This year, the company might bring to the market a new line of SSDs based on Intel Optane technology, which will combine 3D XPoint with an advanced system memory controller, interface hardware and software intellectual property. Intel dual-inline-memory-modules based on XPoint are also on the anvil for the data centre.
According to some expert reviews, XPoint chips can deliver more than 95,000 input/output operations per second (IOPS) at a 9-microsecond latency, compared to 13,400 IOPS and 73ms latency for flash in an NVMe based SSD. While that triggers awake our wildest dreams, there are also some constraints to think about, as Guy Blalock, co-CEO of IM Flash (the semiconductor company founded by Intel and Micron) pointed out at the Industry Strategy Symposium hosted by the SEMI trade group.

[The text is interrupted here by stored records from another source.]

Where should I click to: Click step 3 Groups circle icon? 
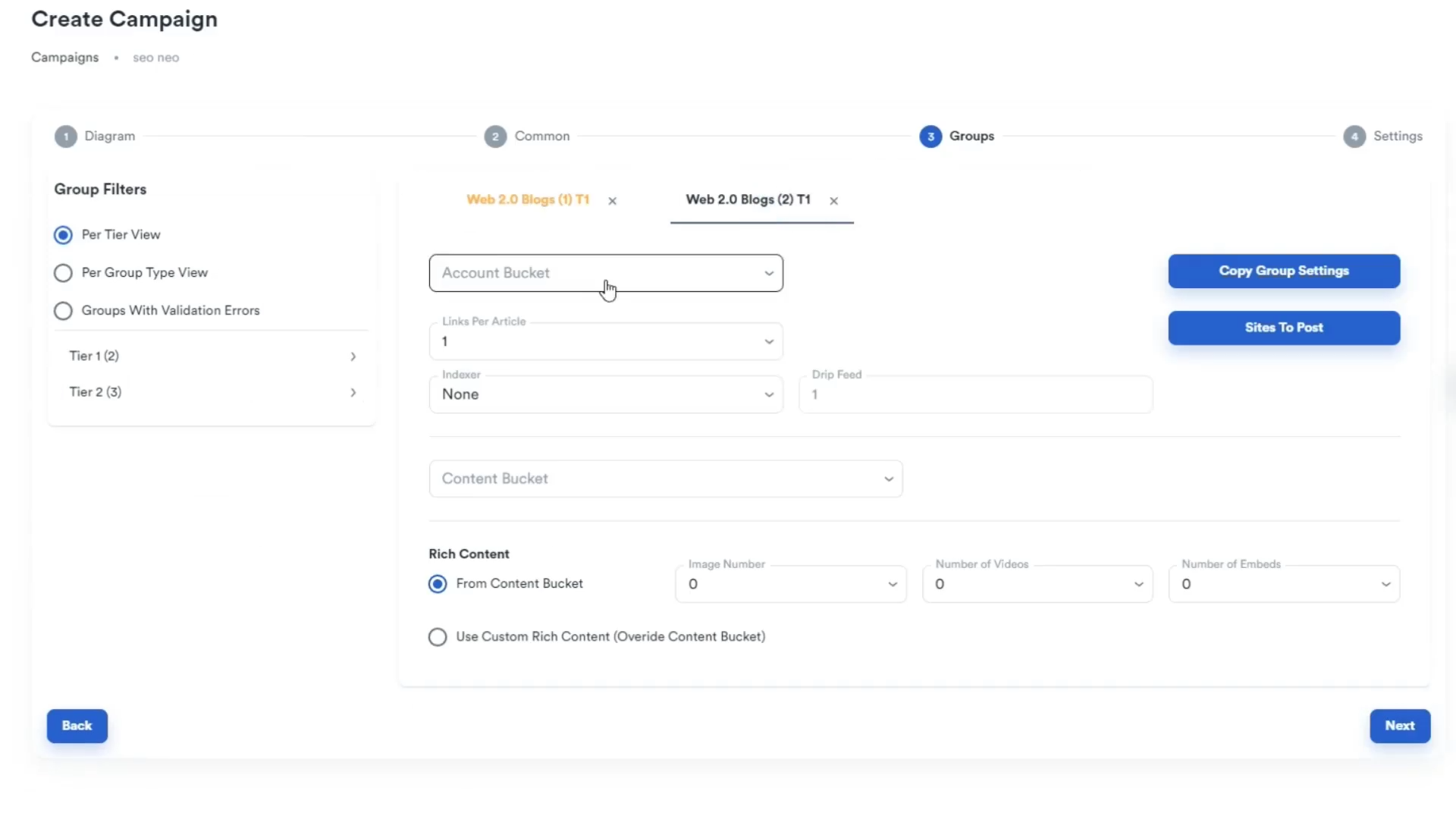(930, 136)
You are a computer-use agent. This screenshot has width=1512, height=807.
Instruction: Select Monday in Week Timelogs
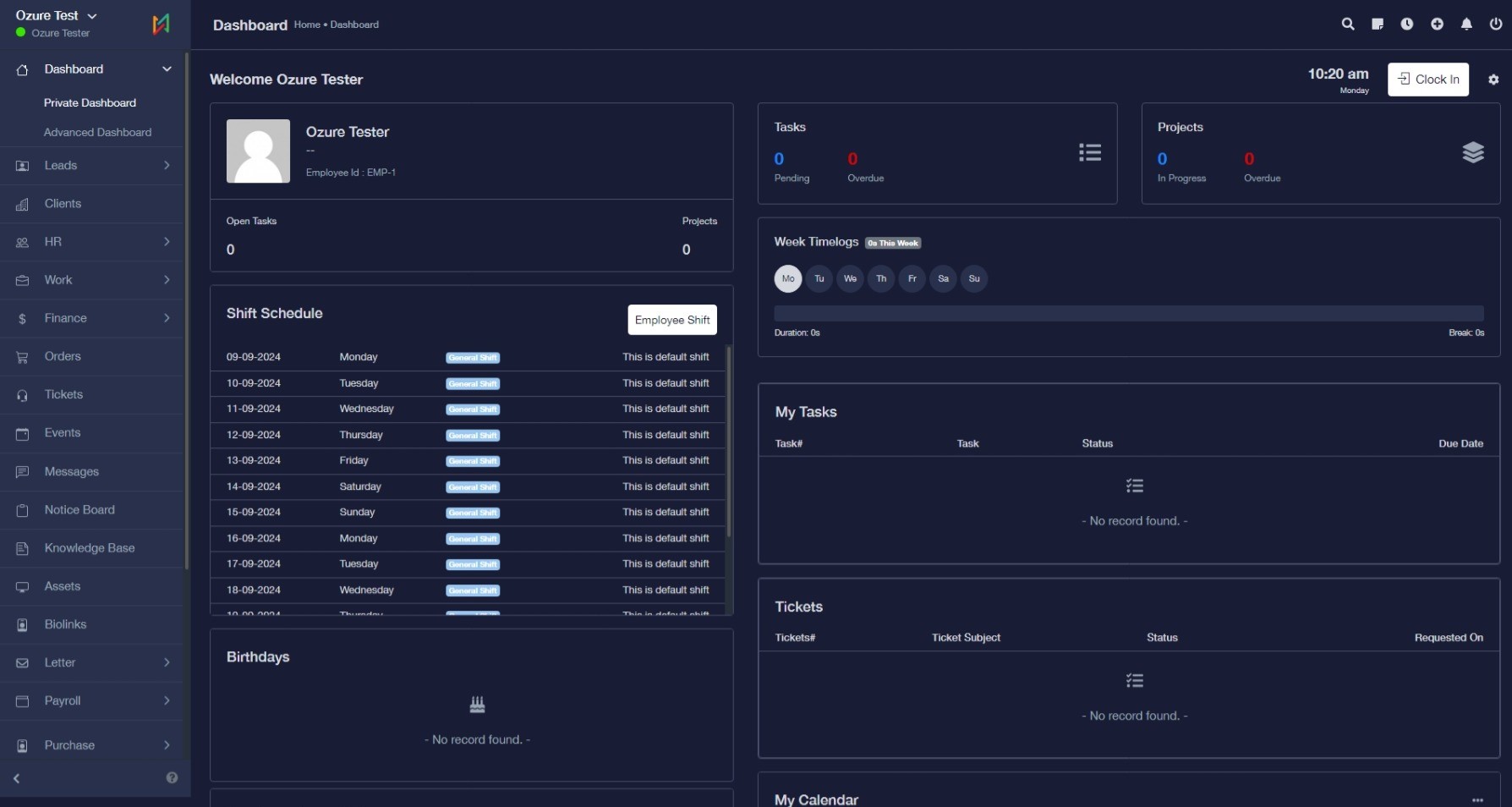click(787, 279)
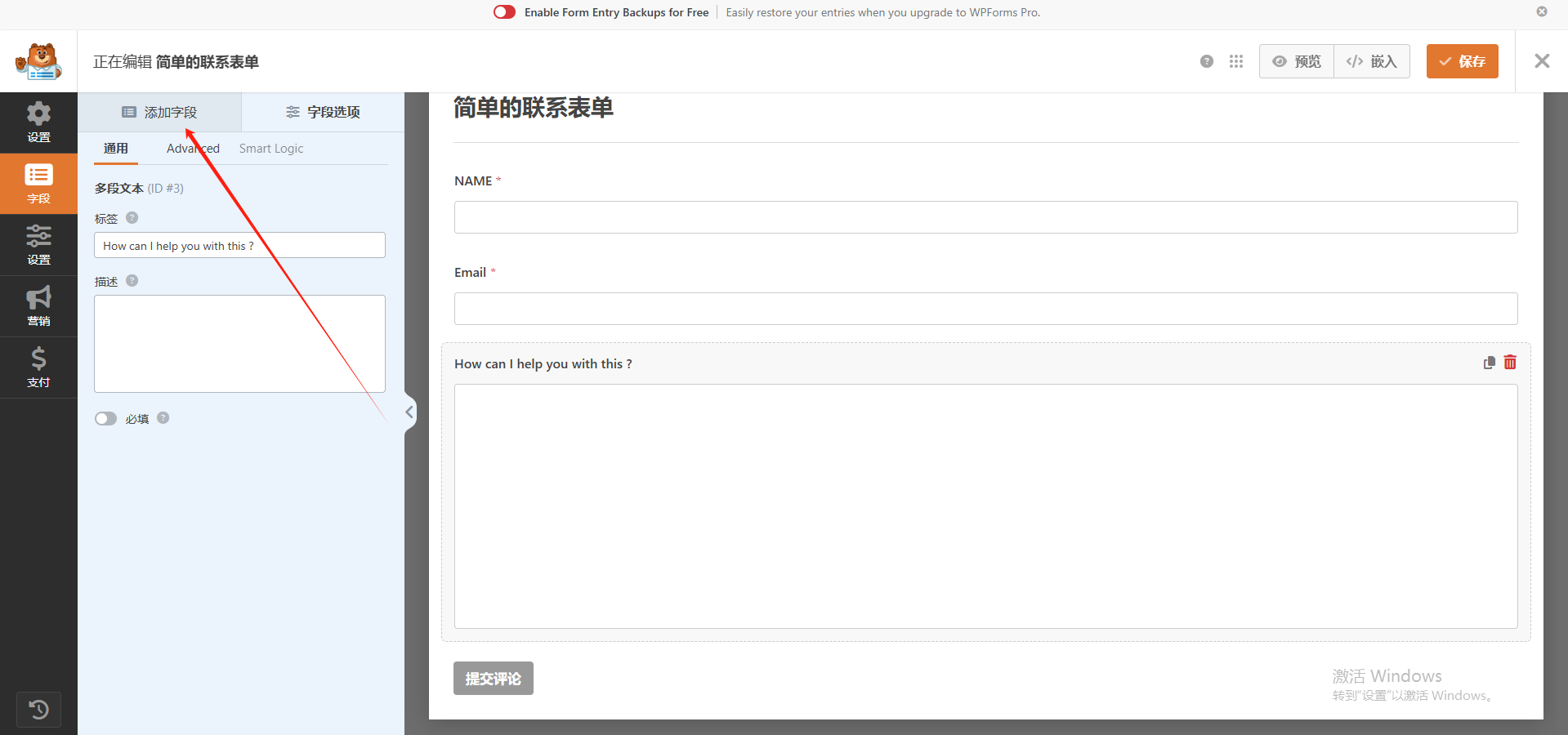Open the Payments dollar sign section
The height and width of the screenshot is (735, 1568).
coord(38,368)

One possible problem with the new materials used in the design is their potential for cross-contamination. To mitigate this, they have to develop a lot of process steps for layer-over-layer deposition with a lot of diffusion and chemical vapour deposition. Plus, the 100+ new materials used by 3D XPoint also raise supply chain challenges. The design also requires more machines running process steps, cutting fab throughput by an estimated 15 per cent. This could increase capital expense and space needed by three to five times compared to new generations of flash. However, the company believes XPoint is the future and it is likely to iron out all these issues within the next few months, so we can still hope to see personal computer and data centre products based on this revolutionary tech. In fact, rumours are that Intel’s Optane SSDs might make their way into the next MacBook.
Non-volatile memristor memory
Around two years back, Hewlett Packard Co. announced that it was working on a futuristic and nothing short of revolutionary computer called The Machine, which is to be made of specialised computing cores, photonic connections and an extremely dense, energy-efficient memristor memory. The Machine, now being developed by HP spin-off Hewlett Packard Enterprise (HPE), would be able to handle petabyte-scale data sets as if it were child’s play.